### INPUT RECORDS

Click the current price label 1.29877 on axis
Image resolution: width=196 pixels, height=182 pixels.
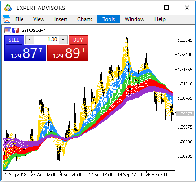tap(185, 114)
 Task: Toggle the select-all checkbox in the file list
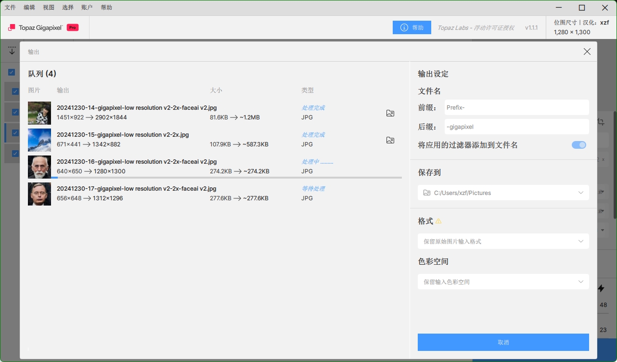(x=12, y=72)
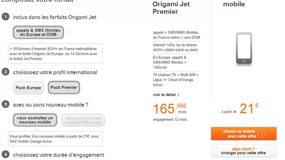Click the orange chevron after "voir le détail"
The width and height of the screenshot is (285, 160).
[x=178, y=95]
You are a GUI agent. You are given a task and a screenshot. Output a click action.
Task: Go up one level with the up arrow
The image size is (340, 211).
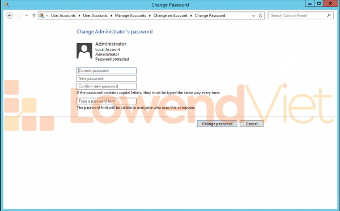34,16
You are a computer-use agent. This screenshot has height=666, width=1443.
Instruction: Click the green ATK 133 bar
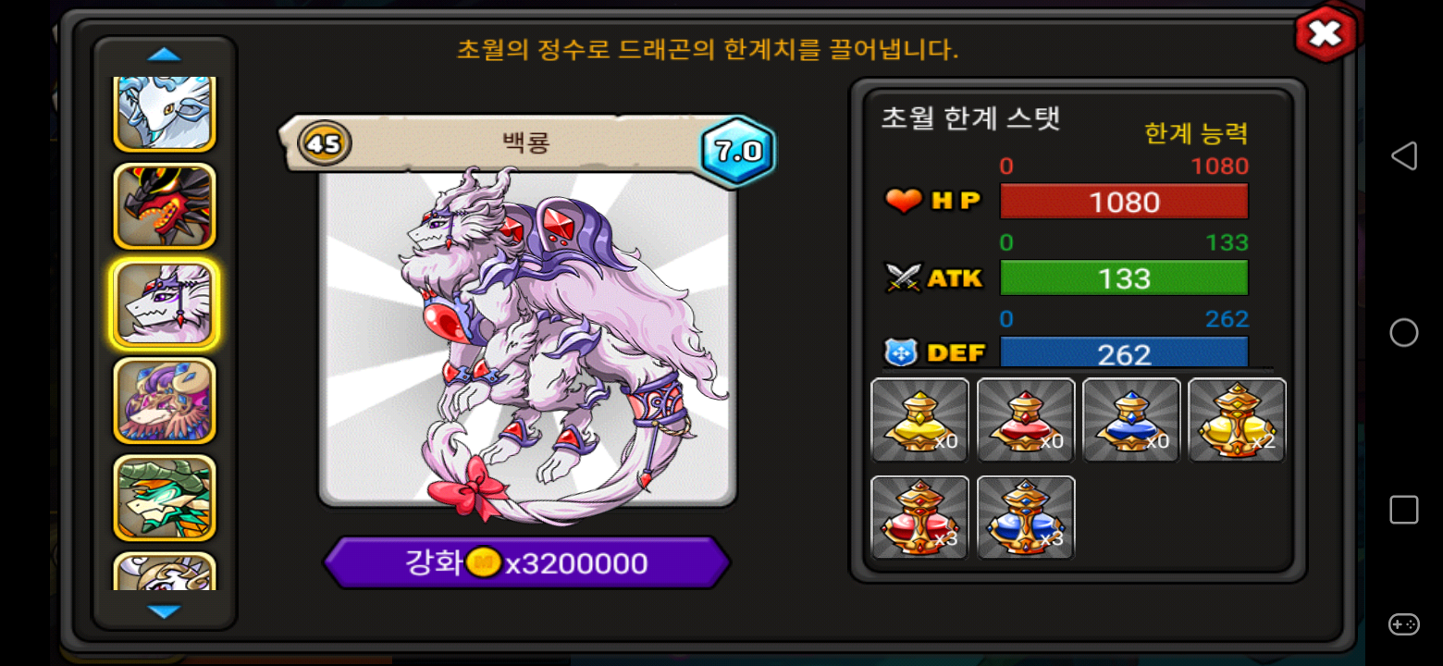[x=1124, y=278]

### WHAT IS REQUIRED
Output the line that contains "Task: Toggle the" and every subsequent line through the end of the entries, exactly as given, without pictures.

### OUTPUT FOR THIS EXERCISE
 Task: Toggle the select-all checkbox in the file list
(x=12, y=72)
Click the orange chevron after "voir le détail"
The width and height of the screenshot is (285, 160).
[x=178, y=95]
You are a GUI agent. You are given a task and a screenshot. Output a click action.
Task: Go up one level with the up arrow
The image size is (340, 211).
34,16
You are a computer-use agent. This screenshot has height=666, width=1443.
Instruction: Click the green ATK 133 bar
[x=1124, y=278]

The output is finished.